Quebrantada. Pero aún así, Caffarena transita la emancipación a la que se
filió, una emancipación que fuera definida por Rancière como “un fenómeno que
se desarrolla en los espacios intersticiales: los espacios del tiempo dividido y los
de las fronteras inciertas entre los modos de vida y las culturas”. Porque en un
lugar, su salud quebrantada no la privó de la vida (después de todo ella vivió cien
años) y el peligroso quebrantamiento que puede y quizás está allí para matar, era
un quebranto que pudo ser combatido o resistido, ya no se sabe, porque algo en
ella, parcialmente o focalmente, se había emancipado del mismo quebranto que le
pesaba año a año.
Busqué traer pedazos de cuerpos a esta reunión de disidencias sexuales.

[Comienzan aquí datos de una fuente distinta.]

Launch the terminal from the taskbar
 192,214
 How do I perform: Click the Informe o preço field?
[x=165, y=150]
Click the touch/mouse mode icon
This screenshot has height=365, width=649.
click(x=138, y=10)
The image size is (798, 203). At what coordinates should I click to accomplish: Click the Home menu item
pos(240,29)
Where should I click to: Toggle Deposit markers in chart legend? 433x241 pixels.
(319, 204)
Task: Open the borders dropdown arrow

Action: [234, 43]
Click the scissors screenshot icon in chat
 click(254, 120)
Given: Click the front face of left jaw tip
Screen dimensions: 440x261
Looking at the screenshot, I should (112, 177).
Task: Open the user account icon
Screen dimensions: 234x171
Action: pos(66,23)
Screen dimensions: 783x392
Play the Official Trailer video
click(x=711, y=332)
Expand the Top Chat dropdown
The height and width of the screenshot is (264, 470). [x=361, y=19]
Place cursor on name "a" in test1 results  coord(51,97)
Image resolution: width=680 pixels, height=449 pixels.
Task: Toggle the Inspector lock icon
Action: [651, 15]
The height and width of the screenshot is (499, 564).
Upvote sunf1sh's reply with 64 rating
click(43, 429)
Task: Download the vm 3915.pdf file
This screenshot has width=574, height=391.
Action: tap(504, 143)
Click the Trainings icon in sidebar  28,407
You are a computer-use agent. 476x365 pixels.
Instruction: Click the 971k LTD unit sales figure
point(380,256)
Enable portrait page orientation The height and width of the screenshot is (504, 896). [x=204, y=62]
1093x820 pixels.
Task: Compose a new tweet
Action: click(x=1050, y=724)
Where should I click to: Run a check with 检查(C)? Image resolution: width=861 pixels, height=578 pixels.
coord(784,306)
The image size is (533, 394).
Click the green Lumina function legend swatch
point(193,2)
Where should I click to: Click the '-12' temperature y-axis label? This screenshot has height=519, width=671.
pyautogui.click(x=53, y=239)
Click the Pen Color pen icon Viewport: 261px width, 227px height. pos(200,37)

He buscado recordarles los dolores del cuerpo local. Los dolores de las mujeres. De
esas precisas mujeres ya históricas y que no obstante nos aguardan en los múltiples
espacios de nuestro porvenir. De los 100 años o más, de los cien mil, ya no se sabe,
que nos esperan o quizás debería decir que les esperan a ustedes, los disidentes del porvenir. Tal vez, así lo pienso, ya les duela algo o todo. O debería dolerles el
cuerpo que tienen para alcanzar los umbrales del feminismo y transitarlo como
mujeres en la necesaria fuga que nos permiten las categorías, inmersas en la
materialidad misma de la fuga. No lo sé. Puede ser que estén escribiendo la misma
carta utópica de las provincianas chilenas de los años 30 y 40. Sí, puede ser que estén escribiendo una carta si no idéntica, al menos repetida. Después de todo no
estamos en los centros sólo formamos parte de una devaluada provincia global.
Tenemos un cuerpo totalmente provinciano o periférico (de alguna de las periferias
o de las provincias, no lo sé). Así lo pienso. Pienso hoy en cuerpos que duelen y que
gozan.
Y sigo pensando, como siempre, en ciertos cuerpos siempre a medio camino
de un complejo, atormentado pero liberador túnel decididamente político.